On roots and fruits

November 27, 2017

Moving house for the first time in nearly four decades can be a profoundly nostalgic exercise.

Old letters resurface from your pre-marriage life, or around your wedding time and the birth of your children, forcing you to admit a lot of life has been lived and a lot of time has gone by. Old boxes found in cupboards, attics and cellars yield baby clothes of your children too small to fit their own children. Old bags and suitcases you had forgotten you ever owned stir memories of various travels to far-flung places. You pause and wonder if you dare open pandora’s box to explore the contents, before heaving them out the window for later disposal.

Old books no one today wants to read get culled from the evergreens worth saving. Old typewriters, keyboards and computers witness to the exponential change we have come to accept as normal. Old kaftan shirts your mother made you while you were still single recall the good ol’ hippy days. Old tents awaken vague reminiscences of summer trips somewhere and sometime during the last millennium.

All of which arouse profound thankfulness for family, friends and the faithfulness of God that have enriched these four decades.

Meaning

Make that five decades. For coincidentally this week my former grammar school classmates gather in a fifty-year reunion I will have to miss on the other side of the world. A flurry of emails sharing life-stories has added a further layer of nostalgia to all the above. One classmate became a physicist and worked on the team which discovered the ‘God particle’, blowing it up in the Hadron Collidor – a very disturbing prospect. Another recommended the title, “Every time I find The Meaning of Life they change it.”

Indeed, reunions and house-moves are events which force us to reflect on life and its meaning. What have we done with our lives? What have been the fruits of our efforts? What values did we choose to build on?

Today church leaders from our district also happen to come for an annual lunch in Centrum ’s Heerenhof, an event we have held in recent years for prayer, fellowship and sharing. Romkje and I will tell about our move to Amsterdam and reflect on our years in Heerde. When we started here at Heidebeek with Floyd and Sally McClung in 1975, we were viewed as a weird, foreign bunch of hippies sharing no affinity with the locals. We were the newcomers. It didn’t help to call the week to start the summer outreach events ‘the kick-off’, a name which confirmed to the neighbours that we were all druggies.
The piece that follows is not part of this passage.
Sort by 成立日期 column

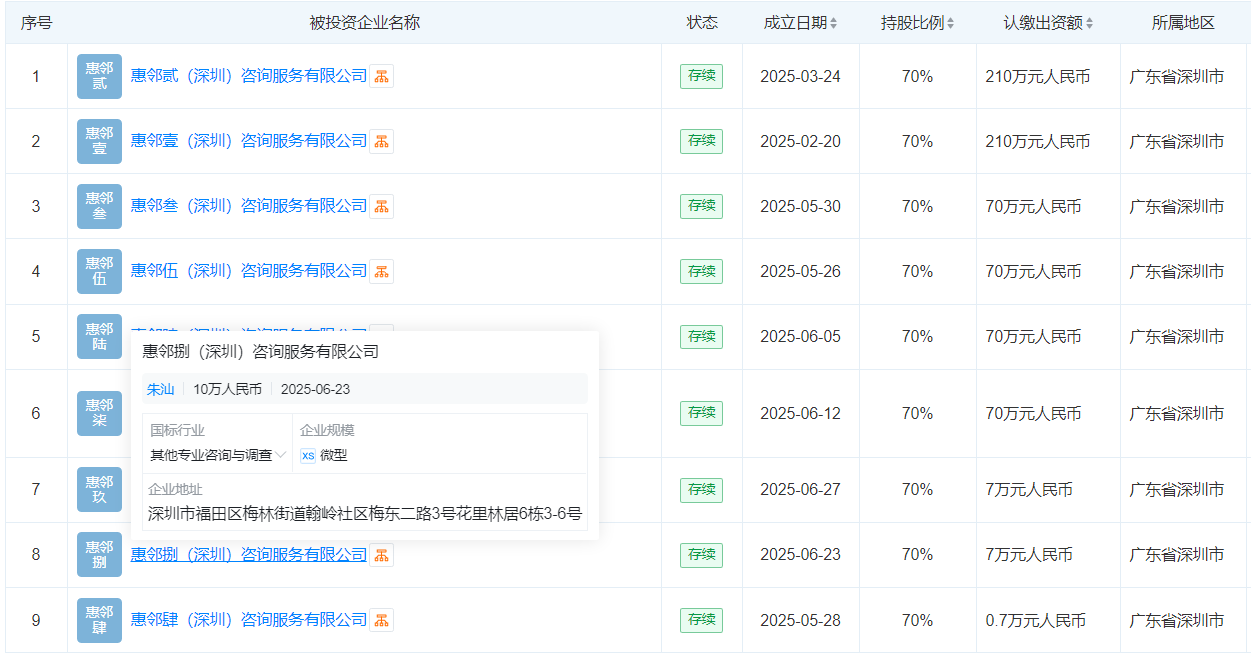(834, 23)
Time and consistency built trust over the decades. Dominees and pastors have come and gone and my wife and I now find ourselves the ‘oldies’ of the group. A major change came in the ’90’s when Romkje started Alpha groups, firstly in our home and then spreading to almost every church in the neighbouring towns. Centrum ’s Heerenhof has been a place of new beginnings – for many individuals but also for initiatives including worship recordings in the ’80’s, a national stream of evangelical primary schools, a national bookstore chain, renewal conferences for mainstream pastors, the organisation of many congresses and conferences, and more.

Rebible

Encouraging signs are emerging that reflection on roots may be happening more widely. Inez van Oord, the publisher of Happinez magazine, a very successful New Age glossy offering happiness through a range of eastern spiritualities, recently published a book called Rebible, in which she rediscovers the stories from the book of her youth. Her ability to ‘feel trends’ earlier than most enabled her to start several publications widely resonating with readers. About her latest book she says that ‘in recent years we have embraced Buddha like a teddy bear, read spiritual gurus and visited ashrams and monasteries in India, and eventually you ask yourself: what are my roots, where do I come from? That is actually Christianity. We have been born on Christian ground. I have let the years go by, but I found the time ripe to explore Christian spirituality. The nice thing is: we can do that again. It’s okay to talk about Moses. You want to know who you are. Who knows? Perhaps it’s more familiar to return to Christianity. That has rooted my youth, that’s where I came from. So the question is: what can I do with it?’

If Inez is right in her intuition, we may be entering a season where the spiritual emptiness of our secular age will prompt many more to reflect on their spiritual roots. Which is what philosopher Charles Taylor concludes in his widely-celebrated book, ‘A Secular Age’: “We are just at the beginning of a new age of religious searching, whose outcome no-one can foresee.”